Mistral, tramontane ou petite bise, pas un stade en France dans lequel il soit le bienvenu. “Le vent, je l’avais en horreur. Il nivelle les valeurs et tire le jeu vers le bas”, estime Alain Blachon, l’ancien adjoint de Guy Lacombe et Claude Puel. Même son de cloche chez Emerick Darbelet, le coach-adjoint du Rodez Aveyron Football en Ligue 2 : “On ne peut pas imaginer pire ennemi du jeu. Quel que soit leur niveau et leur qualité, je n’ai jamais vu un joueur se réjouir de devoir disputer une rencontre avec des rafales balayant le terrain”. Serge Pacholski, entraîneur du Sporting Club Saint-Martinois (D3) dans les Bouches-du-Rhône, fait part de l’incidence de cette composante météorologique dans le déroulement d’une saison : “Par chez nous, le mistral souffle un certain nombre de jours dans l’année.
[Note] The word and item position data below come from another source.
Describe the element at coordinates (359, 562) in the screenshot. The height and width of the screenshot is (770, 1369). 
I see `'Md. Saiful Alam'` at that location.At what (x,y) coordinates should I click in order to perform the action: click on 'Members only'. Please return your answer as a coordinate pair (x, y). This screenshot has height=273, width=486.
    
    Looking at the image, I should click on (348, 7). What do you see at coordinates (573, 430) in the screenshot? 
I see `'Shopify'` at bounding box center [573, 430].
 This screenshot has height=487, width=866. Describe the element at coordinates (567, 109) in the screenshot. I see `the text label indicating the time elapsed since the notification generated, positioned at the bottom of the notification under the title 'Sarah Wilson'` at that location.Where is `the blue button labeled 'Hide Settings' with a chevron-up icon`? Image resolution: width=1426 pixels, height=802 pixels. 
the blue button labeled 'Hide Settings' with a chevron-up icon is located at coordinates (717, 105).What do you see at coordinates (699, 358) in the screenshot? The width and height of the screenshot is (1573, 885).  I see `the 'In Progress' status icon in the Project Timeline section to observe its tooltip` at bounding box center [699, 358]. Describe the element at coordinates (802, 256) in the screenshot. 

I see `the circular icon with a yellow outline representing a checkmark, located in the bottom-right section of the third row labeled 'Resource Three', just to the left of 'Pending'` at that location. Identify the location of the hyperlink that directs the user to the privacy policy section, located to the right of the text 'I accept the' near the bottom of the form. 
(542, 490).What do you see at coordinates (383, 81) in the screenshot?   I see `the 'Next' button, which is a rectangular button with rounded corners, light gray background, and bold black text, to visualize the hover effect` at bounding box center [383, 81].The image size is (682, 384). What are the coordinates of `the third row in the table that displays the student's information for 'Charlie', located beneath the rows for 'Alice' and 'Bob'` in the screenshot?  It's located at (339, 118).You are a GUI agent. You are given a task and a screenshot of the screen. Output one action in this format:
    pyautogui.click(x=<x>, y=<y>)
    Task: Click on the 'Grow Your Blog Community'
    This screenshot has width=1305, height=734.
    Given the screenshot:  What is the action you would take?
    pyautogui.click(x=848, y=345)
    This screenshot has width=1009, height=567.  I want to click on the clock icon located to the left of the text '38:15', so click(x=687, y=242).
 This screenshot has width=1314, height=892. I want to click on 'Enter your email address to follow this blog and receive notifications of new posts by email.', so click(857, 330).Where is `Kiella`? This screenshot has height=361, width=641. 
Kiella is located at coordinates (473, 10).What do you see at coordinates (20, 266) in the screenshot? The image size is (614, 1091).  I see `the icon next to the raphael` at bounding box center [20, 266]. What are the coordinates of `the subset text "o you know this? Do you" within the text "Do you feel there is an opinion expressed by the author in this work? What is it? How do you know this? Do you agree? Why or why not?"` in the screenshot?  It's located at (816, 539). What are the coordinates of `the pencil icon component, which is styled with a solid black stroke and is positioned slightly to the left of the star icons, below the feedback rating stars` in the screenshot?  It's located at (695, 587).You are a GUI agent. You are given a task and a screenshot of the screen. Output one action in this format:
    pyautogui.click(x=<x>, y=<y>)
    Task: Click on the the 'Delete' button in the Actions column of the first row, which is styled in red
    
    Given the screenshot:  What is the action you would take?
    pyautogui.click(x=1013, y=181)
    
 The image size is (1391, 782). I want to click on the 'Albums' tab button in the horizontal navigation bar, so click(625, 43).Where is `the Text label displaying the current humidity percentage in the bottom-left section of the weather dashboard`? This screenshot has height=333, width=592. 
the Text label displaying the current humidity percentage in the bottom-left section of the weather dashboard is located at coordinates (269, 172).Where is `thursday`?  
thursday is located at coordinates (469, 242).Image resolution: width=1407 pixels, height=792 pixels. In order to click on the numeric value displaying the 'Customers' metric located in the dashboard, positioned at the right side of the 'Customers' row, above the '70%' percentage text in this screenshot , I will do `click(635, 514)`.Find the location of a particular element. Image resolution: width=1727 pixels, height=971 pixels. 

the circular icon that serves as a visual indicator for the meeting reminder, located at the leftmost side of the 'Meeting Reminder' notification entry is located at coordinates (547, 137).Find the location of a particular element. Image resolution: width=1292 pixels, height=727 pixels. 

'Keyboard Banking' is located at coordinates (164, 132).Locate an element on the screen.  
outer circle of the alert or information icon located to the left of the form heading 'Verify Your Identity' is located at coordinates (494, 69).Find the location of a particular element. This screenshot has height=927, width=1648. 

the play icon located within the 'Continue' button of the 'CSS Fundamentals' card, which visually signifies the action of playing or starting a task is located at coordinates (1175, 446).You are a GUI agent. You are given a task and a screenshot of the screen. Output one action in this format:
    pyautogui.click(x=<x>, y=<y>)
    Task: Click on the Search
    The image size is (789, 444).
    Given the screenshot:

On n’aime pas ça mais on apprend à faire avec parce que l’on sait qu’on y sera confrontés à plusieurs reprises.

 

“Commencer avec le vent car il peut tourner…”

 

S’ils confient bien volontiers leurs désagréments de devoir composer avec cet élément, tous se rejoignent sur l’obligation de s’y adapter. Parmi les ajustements nécessaires, la question de savoir s’il convient de démarrer avec le vent ou bien contre, pour peu que le “toss” soit gagné. “Je conseille de commencer dans le sens du souffle. Tout simplement parce qu’il peut tourner ou caler dans le courant de la rencontre”, affirme Alain Blachon. Une preuve de bon sens reprise à l’unisson par les différents techniciens. Cependant, si le point de vue pragmatique ne semble souffrir d’aucune contestation, la plupart pointe un lien entre le niveau technique des joueurs et leur aptitude collective à décliner le projet de jeu de l’équipe sous les bourrasques : “Plus une formation maîtrise les remontées de balle, plus elle s’appuie sur des circuits de passes courtes, et moins elle souffre de l’impact de l’air”, précise ainsi Mickaël Boully, l’entraîneur des gardiens du Paris FC (Ligue 2). Des paroles confirmées en creux par Serge Pacholski au sujet des joueurs amateurs : “Dans les niveaux départementaux, la qualité technique des joueurs ne permet pas toujours d’assurer la progression du jeu ligne par ligne contre le vent. C’est pourquoi je demande que l’on commence avec, en espérant prendre l’avantage assez rapidement. Par expérience, je sais que l’objectif consiste le plus souvent à marquer un but de plus que l’adversaire dans la mi-temps disputée dans les conditions favorables.” Une unanimité qui n’entend cependant pas éluder l’impact des consignes exprimées par les coachs en pareille circonstance. Première ligne évoquée par Emerick Darbelet, celle des attaquants : “Vent dans le dos, on demande aux attaquants de ne pas hésiter à tenter leurs chances, même si les conditions de frappe ne sont pas toujours optimales. Idem sur les centres qui peuvent se convertir en but à la faveur d’une bourrasque ou induire les défenseurs en erreur sur leur lecture de trajectoire. Défensivement, on peut leur demander d’accentuer les phases de pressing sur des défenseurs qui peineront sans doute à trouver leurs partenaires vers l’avant. Contre le vent, en revanche, on leur rappellera de suivre tous les ballons en profondeur, même s’ils semblent injouables, parce qu’il peut les freiner et mettre les gardiens en grande difficulté dans leurs appréciations.

 

“Contre le vent, moins de jeu direct et plus de passes courtes”

 

Autre poste, autres consignes évoquées par Alain Blachon pour les titulaires de la ligne de défense : “En possession et contre le sens des rafales, les défenseurs vont devoir privilégier les relances courtes et éviter les ballons longs aériens qui vont immanquablement revenir et représenter autant de munitions pour les adversaires. Moins de jeu direct donc et plus de séquences à base de passes courtes. Défensivement en revanche, la difficulté consiste à gérer l’espace dans leur dos et les passes profondes en fonction du cadrage du porteur, surtout si le bloc évolue haut. À proximité de notre but, on insiste sur la nécessité de sortir sur les joueurs à distance le plus rapidement possible pour empêcher les tirs.” Commencer avec le vent si possible, adapter le plan de jeu aux conditions et donner des consignes spécifiques qui tiennent compte des circonstances, voilà donc selon nos intervenants, les clés d’un match réussi par grand vent.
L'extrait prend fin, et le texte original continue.